01:00 AM EDT on Tuesday, June 24, 2008



The New York Times

Amtrak may carry as many as 27 million passengers, like these at Washington’s Union Station.


NYT / DANIEL ROSENBAUM

WASHINGTON — Record prices for gasoline and jet fuel should be good news for Amtrak, as travelers look for alternatives to cut the cost of driving and flying.

And they are good news, up to a point.

Amtrak set records last month, both for the number of passengers it carried and for ticket revenues — all the more remarkable because May is not usually a strong travel month.

But the railroad, and its suppliers, have shrunk so much, largely because of financial constraints, that they would have difficulty growing quickly to meet the demand.

Many long-distance trains are already sold out for some days this summer. Want to take Amtrak’s daily Crescent train from New York to New Orleans? It is sold out on July 5, 6, 7 and 8. Seattle to Vancouver, British Columbia, on July 5? The train is sold out, but Amtrak will sell you a bus ticket.

“We’re starting to bump up against our own capacity constraints,” said R. Clifford Black, a spokesman for Amtrak.

The problem is that rail has shriveled. The number of “passenger miles” traveled on intercity rail has dropped by about two-thirds since 1960, and the companies that build rail cars and locomotives have also shrunk, making it hard to expand.

In 1970, the year that Congress created Amtrak by consolidating the passenger operations of freight railroads, the airlines were about 17 times larger than the railroads, measured by passenger miles traveled; now they are more than 100 times larger. Highway travel was then about 330 times larger; now it is more than 900 times larger.

Today Amtrak has 632 usable rail cars, and dozens more that are worn out or damaged but could be reconditioned and put into service at a cost of several hundred thousand dollars each.

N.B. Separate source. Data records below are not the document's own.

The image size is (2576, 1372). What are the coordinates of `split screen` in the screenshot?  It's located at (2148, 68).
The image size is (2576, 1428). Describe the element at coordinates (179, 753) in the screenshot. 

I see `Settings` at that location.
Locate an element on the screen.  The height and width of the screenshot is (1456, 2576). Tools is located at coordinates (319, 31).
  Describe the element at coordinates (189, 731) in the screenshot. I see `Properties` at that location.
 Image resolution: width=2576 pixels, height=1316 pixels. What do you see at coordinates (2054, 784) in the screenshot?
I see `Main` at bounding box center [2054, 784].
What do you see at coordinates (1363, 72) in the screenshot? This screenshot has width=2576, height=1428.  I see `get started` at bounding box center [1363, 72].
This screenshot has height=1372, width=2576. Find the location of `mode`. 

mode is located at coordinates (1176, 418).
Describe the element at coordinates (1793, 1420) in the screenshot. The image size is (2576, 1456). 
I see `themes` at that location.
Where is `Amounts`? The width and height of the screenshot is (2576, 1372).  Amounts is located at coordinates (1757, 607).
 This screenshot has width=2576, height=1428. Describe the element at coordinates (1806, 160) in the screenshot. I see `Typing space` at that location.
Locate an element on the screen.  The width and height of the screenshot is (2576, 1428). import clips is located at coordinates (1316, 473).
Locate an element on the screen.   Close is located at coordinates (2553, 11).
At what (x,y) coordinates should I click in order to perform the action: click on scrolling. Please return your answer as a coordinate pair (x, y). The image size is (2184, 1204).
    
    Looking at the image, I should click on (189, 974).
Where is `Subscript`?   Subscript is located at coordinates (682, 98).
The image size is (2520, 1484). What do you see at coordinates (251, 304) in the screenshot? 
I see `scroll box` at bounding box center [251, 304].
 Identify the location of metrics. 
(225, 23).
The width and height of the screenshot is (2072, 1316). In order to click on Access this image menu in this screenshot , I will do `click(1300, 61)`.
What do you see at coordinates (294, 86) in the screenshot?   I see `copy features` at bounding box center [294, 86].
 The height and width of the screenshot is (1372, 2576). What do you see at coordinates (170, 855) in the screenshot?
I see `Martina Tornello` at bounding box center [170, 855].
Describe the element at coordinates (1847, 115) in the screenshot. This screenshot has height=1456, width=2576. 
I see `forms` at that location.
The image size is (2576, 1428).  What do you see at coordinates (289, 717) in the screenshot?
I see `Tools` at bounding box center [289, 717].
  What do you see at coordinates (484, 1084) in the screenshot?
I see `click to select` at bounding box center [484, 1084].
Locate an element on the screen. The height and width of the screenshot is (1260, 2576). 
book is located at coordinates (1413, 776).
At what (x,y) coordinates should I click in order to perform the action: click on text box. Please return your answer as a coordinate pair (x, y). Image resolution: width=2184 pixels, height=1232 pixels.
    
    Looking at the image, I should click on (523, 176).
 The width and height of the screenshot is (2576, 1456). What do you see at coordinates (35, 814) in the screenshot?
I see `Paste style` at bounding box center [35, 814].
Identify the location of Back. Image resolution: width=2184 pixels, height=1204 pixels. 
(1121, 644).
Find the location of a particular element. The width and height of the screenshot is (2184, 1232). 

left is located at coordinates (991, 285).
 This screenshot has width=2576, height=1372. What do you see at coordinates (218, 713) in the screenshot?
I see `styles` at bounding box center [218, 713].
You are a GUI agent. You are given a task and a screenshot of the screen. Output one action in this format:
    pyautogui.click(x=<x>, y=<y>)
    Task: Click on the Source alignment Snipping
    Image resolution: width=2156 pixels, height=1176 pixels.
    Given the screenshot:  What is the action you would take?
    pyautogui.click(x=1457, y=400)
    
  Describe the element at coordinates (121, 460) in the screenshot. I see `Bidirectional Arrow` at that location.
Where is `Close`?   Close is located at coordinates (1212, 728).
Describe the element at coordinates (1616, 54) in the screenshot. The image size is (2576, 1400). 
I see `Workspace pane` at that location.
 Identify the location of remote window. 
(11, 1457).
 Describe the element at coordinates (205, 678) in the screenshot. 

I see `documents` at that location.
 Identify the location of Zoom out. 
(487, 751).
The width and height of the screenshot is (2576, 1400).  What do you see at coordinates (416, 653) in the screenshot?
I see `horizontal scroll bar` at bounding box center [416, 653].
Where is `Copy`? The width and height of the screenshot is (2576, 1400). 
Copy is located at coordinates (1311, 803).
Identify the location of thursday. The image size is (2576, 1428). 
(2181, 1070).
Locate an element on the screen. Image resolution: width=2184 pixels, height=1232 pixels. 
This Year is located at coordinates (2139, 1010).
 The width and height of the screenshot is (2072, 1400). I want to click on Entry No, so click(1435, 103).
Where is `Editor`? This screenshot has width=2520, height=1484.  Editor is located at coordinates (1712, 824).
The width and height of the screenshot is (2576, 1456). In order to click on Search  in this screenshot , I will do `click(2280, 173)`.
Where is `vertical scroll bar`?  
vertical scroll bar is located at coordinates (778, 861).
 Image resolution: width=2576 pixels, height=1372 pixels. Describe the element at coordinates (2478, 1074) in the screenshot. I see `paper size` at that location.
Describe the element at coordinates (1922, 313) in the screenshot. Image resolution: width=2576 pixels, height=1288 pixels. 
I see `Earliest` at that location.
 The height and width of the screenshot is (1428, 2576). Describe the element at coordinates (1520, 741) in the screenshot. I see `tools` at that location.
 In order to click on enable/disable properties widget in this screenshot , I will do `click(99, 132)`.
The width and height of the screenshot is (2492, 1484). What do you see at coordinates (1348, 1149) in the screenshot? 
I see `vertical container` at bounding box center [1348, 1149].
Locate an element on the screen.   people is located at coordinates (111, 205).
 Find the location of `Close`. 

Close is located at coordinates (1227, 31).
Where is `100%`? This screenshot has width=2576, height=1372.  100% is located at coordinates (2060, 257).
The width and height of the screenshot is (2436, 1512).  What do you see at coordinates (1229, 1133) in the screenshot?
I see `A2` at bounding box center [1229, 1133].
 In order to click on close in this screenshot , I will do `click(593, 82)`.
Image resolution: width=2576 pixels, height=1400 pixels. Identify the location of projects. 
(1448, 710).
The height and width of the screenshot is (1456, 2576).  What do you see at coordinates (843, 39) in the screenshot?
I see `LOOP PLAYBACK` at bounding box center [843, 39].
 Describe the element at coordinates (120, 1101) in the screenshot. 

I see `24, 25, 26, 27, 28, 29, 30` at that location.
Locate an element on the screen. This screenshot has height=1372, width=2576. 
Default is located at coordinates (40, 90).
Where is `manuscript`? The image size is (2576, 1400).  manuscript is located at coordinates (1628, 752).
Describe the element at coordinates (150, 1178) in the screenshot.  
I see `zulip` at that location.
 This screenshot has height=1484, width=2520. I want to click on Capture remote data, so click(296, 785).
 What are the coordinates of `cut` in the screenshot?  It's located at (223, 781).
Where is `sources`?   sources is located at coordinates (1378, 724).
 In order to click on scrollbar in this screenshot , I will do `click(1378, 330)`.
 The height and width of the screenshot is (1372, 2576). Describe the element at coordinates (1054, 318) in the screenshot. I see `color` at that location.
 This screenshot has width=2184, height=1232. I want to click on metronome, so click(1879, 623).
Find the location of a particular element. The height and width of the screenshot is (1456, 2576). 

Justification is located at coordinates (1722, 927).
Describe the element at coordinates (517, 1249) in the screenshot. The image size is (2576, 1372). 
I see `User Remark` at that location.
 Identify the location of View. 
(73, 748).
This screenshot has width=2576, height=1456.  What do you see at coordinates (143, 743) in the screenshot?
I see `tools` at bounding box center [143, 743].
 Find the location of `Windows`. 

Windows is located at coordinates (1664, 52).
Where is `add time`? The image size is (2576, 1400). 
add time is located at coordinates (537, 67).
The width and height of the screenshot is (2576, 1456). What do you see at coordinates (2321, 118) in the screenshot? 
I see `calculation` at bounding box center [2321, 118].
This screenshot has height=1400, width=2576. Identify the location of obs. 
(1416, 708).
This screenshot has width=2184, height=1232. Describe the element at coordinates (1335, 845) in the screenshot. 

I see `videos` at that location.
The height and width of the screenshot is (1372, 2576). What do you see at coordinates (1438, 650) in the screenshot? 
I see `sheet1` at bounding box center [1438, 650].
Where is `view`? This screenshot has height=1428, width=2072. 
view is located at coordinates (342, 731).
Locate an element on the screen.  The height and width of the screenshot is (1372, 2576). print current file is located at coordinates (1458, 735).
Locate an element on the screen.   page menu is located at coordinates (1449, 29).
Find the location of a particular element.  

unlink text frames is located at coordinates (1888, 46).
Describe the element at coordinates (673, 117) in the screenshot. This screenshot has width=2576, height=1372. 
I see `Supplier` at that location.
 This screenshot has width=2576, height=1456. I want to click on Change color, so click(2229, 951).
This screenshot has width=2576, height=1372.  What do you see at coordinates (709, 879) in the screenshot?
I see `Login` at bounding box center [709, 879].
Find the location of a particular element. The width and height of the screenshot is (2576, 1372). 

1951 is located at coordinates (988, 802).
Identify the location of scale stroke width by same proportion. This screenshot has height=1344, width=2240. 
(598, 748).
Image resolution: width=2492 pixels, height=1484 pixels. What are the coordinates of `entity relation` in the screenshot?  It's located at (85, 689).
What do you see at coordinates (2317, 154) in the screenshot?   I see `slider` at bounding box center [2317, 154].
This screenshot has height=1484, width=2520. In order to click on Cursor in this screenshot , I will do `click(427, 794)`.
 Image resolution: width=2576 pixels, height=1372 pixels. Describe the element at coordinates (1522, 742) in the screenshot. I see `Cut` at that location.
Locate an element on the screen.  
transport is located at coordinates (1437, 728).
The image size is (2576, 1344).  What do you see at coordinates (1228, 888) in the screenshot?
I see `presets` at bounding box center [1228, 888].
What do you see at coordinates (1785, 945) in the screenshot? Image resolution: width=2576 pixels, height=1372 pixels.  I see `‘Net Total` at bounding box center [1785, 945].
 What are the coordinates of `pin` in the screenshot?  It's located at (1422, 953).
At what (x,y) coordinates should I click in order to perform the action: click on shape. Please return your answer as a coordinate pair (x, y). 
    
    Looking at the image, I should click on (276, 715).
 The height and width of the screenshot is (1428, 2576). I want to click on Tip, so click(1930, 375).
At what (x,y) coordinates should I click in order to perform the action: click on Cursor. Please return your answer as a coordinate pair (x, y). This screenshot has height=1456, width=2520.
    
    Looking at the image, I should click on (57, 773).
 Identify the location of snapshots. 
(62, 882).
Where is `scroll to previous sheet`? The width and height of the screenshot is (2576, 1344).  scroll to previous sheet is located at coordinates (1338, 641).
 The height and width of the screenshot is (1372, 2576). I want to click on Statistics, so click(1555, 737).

And Amtrak needs to buy new rail cars soon. Its Amfleet cars, the ones recognizable to riders as the old Metroliners, are more than 30 years old. And the Acela trains have about a million miles on them.

Writing specifications for bids, picking vendors and waiting for delivery takes years, even if the money is in hand.

Amtrak is an alternative to airlines along the Boston-New York-Washington corridor, and on some routes out of Chicago and a few in California. But most of its other routes are so slow that people take those trains because they have no alternative to reach places like Burlington, N.C., or Burlington, Iowa. Or they go for the train ride itself.

The railroad carried about 25 million passengers last year and may hit 27 million this year. (That is all intercity traffic; commuter rail, connecting suburbs and cities, is also growing, but that is not Amtrak’s market.) By contrast, the airlines carry about 680 million domestic passengers a year. If Amtrak were an airline, in terms of passenger boardings it would rank approximately eighth, behind Continental and US Airways and ahead of AirTran and JetBlue.

H. Glenn Scammel, a former head of staff of the rail subcommittee of the House Transportation and Infrastructure Committee, said the railroad should give up on some of its cross-country trains and redeploy the equipment on relatively short intercity trips.

But the railroad’s labor contracts provide stiff penalties for dropping routes, and dropping states from its itinerary would hurt its political support, especially in the Senate, where thinly populated states are overrepresented relative to their population.

Scarcity is not all bad for the railroad, though. It has raised ticket prices, so that it recorded ticket revenues of $153.4 million last month, up 15.6 percent from $132.7 million in May 2006. That jump is higher than the ridership increase of 12.3 percent, to 2.58 million, from 2.30 million.

Despite its popularity with passengers, the biggest determinant of the railroad’s health is still the federal government, and in Washington, views diverge sharply.

Last year Sen. Frank Lautenberg, D-N.J., and others won overwhelming Senate approval for a bill that would offer the states 80 cents for every 20 cents they spend on new intercity passenger rail service, the same as the match offered for highway projects.

The House passed a bill with the same provision by a veto-proof margin earlier this month. That bill will soon go to a conference committee, but the White House is threatening a veto because it wants the passenger rail system to be turned over to private operators.